A recent report by the Institute for Security Studies (ISS) says local, regional and international criminals are taking advantage of poverty and corruption to transform African waters into “the world’s biggest transnational crime scene".

West Africa, for example, is the word’s epicenter for IUU fishing. The scourge costs the region $10 billion a year, according to the Stimson Center, a think tank. China is by far the worst IUU fishing offender in the region and across the globe.

In West Africa, Chinese illegal fishing thrives due to inadequate fisheries enforcement capacity and official corruption, according to the Stimson Center.

In South Africa, abalone poaching is linked to the spread of crystal methamphetamine and other drugs. Chinese criminal networks typically poach and smuggle abalone to Hong Kong, which imports about 90% of all dried South African abalone.

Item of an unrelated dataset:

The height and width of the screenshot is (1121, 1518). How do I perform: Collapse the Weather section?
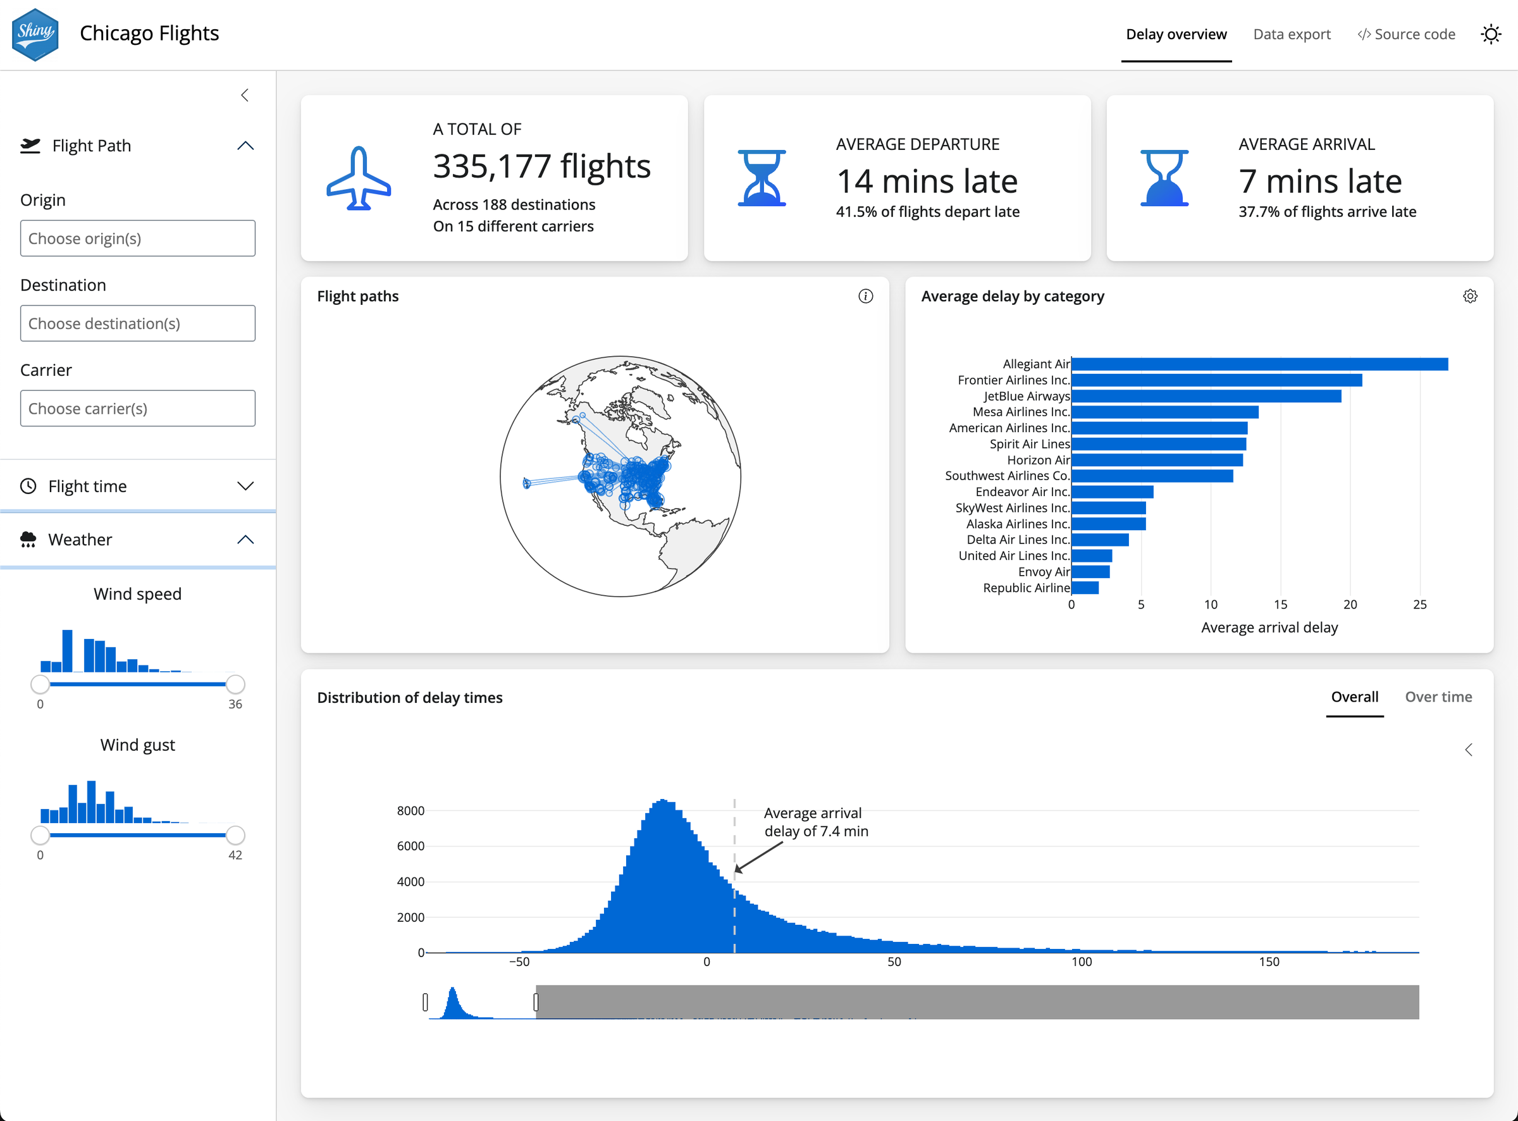pos(246,539)
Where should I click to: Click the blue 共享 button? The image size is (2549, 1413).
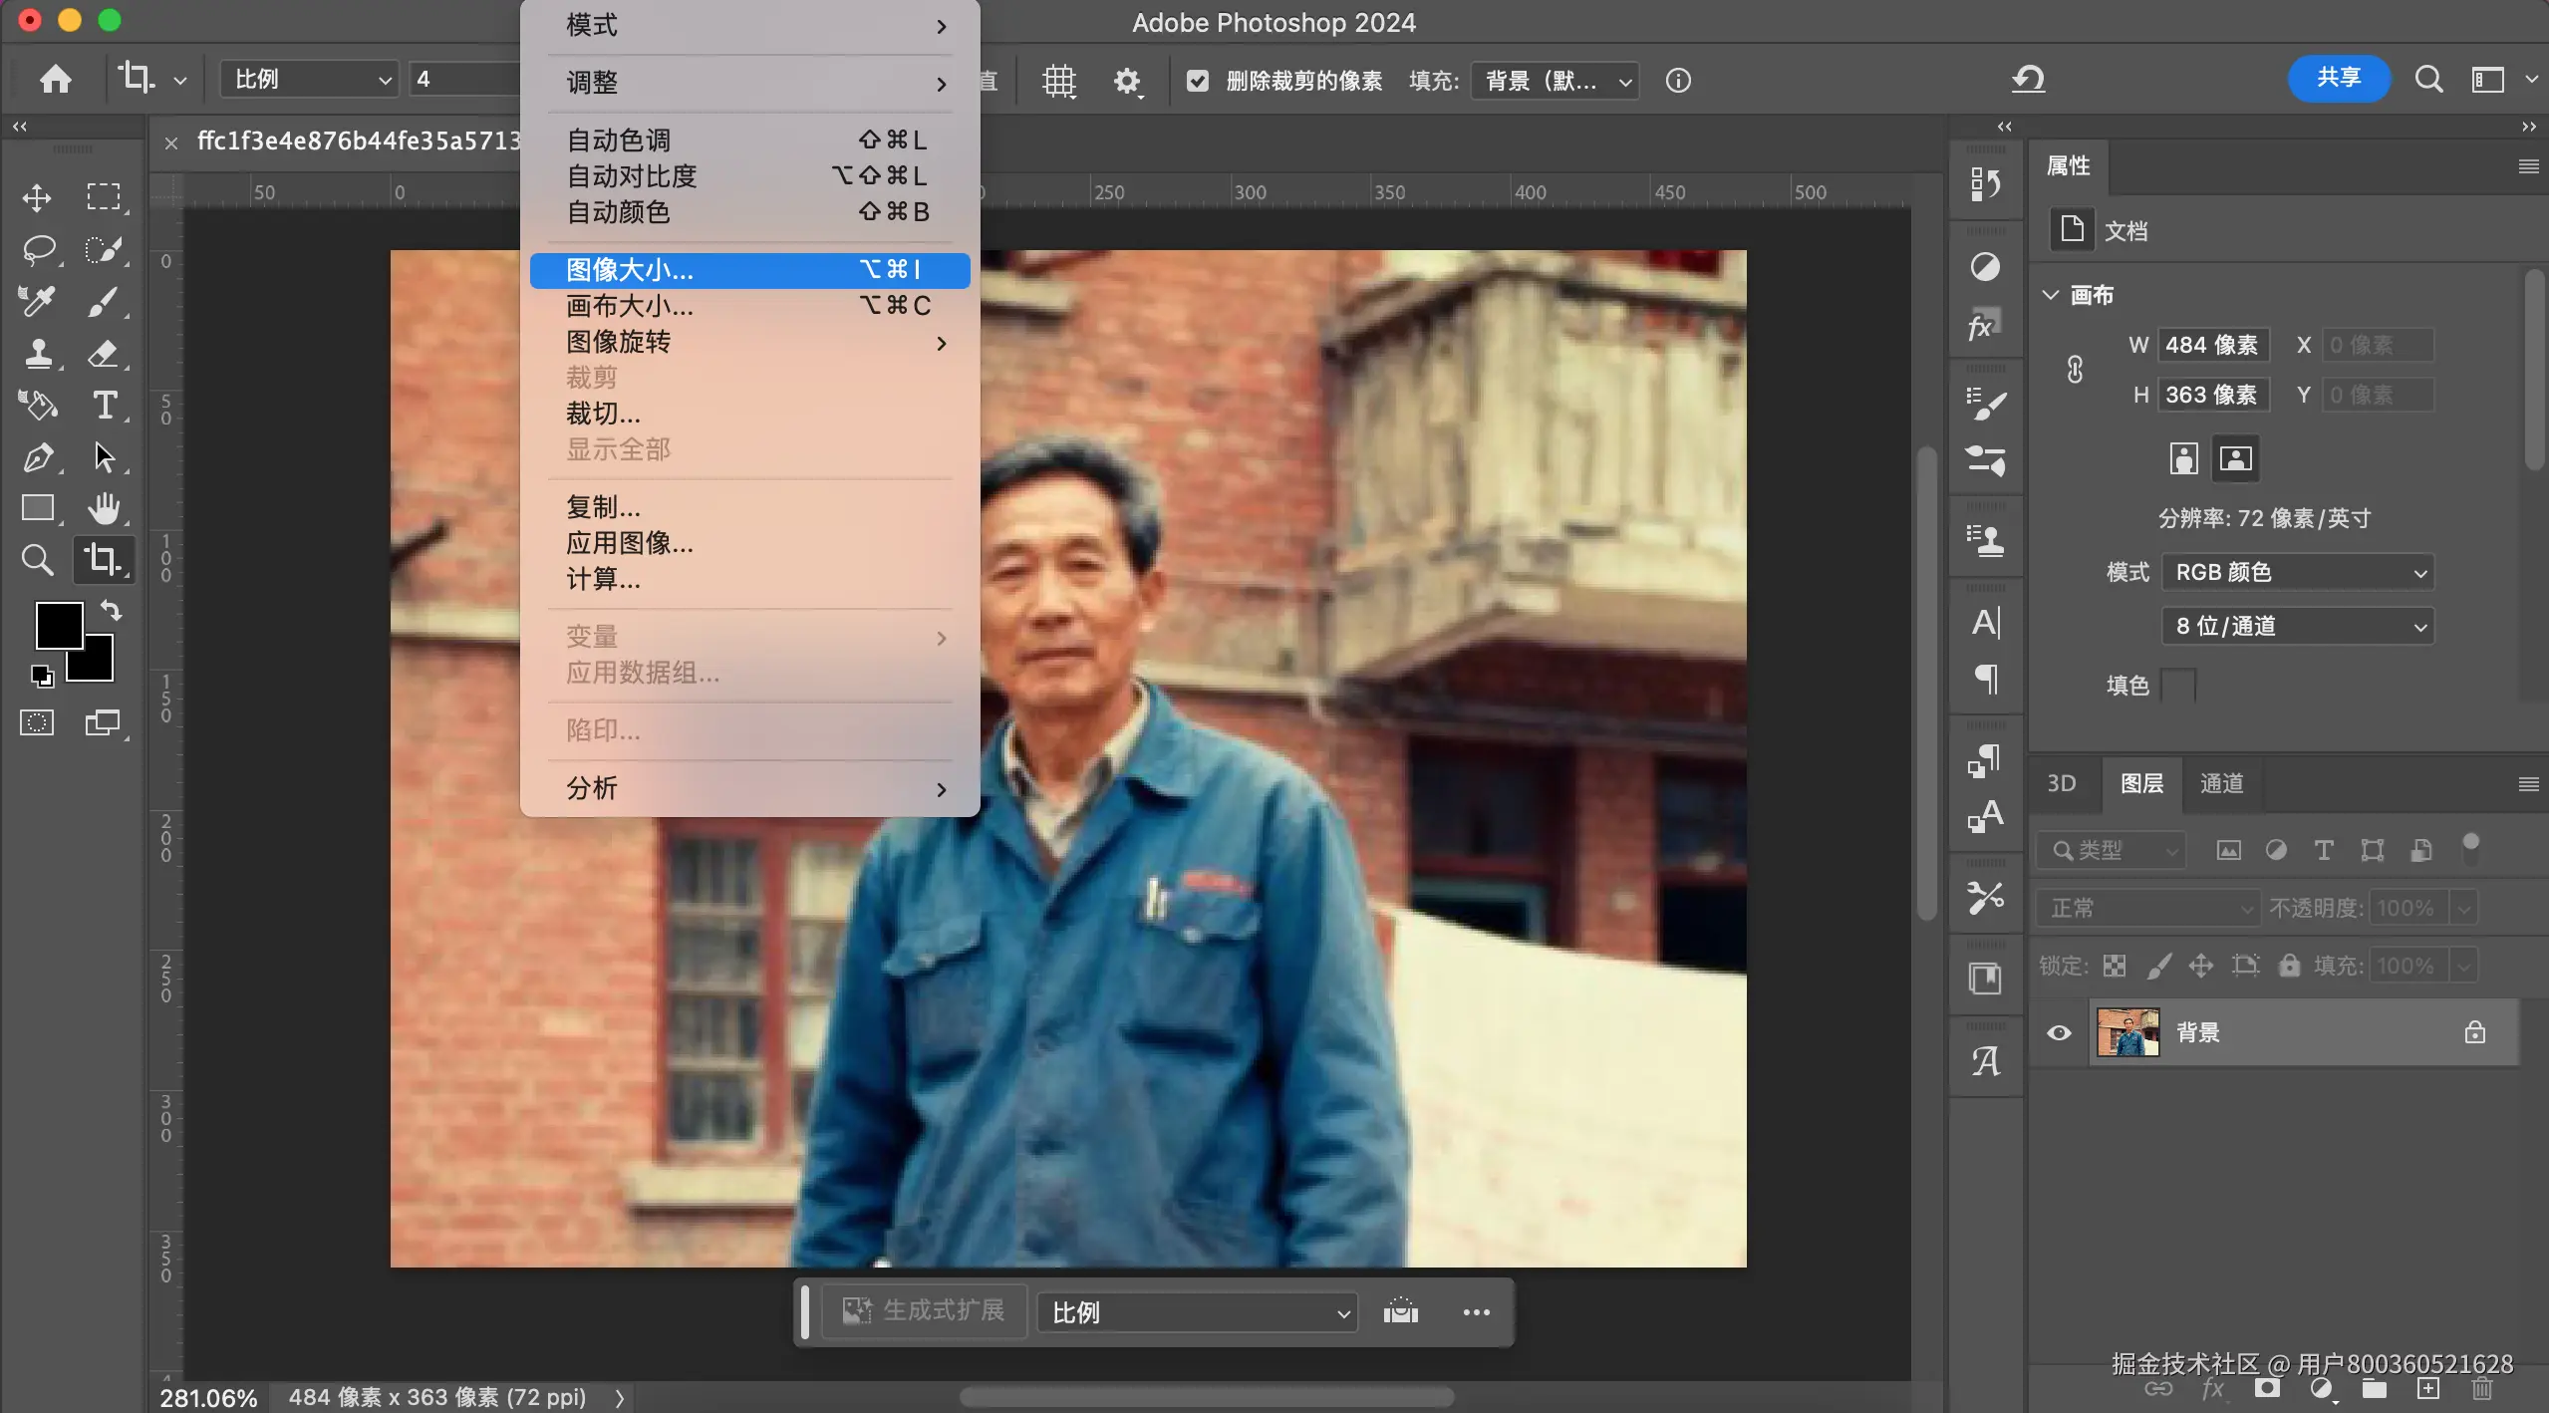point(2338,78)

62 of the 75 seafarers taken hostage onboard or kidnapped for ransom worldwide were abducted off the coasts of Benin, Cameroon, Guinea, Nigeria and Togo.

As in Somalia, international efforts led to years of declining pirate attacks; but the threat is resurging. Officials reported five incidents in the first quarter of 2023 and nine in the second quarter.

Many of the region’s pirates come from the Niger Delta in southern Nigeria, where the two most important economic sectors — fishing and farming — have been destroyed and many people are looking for other sources of income, according to Kamal-Deen Ali, executive director of the Center for Maritime Law and Security Africa in Accra, Ghana.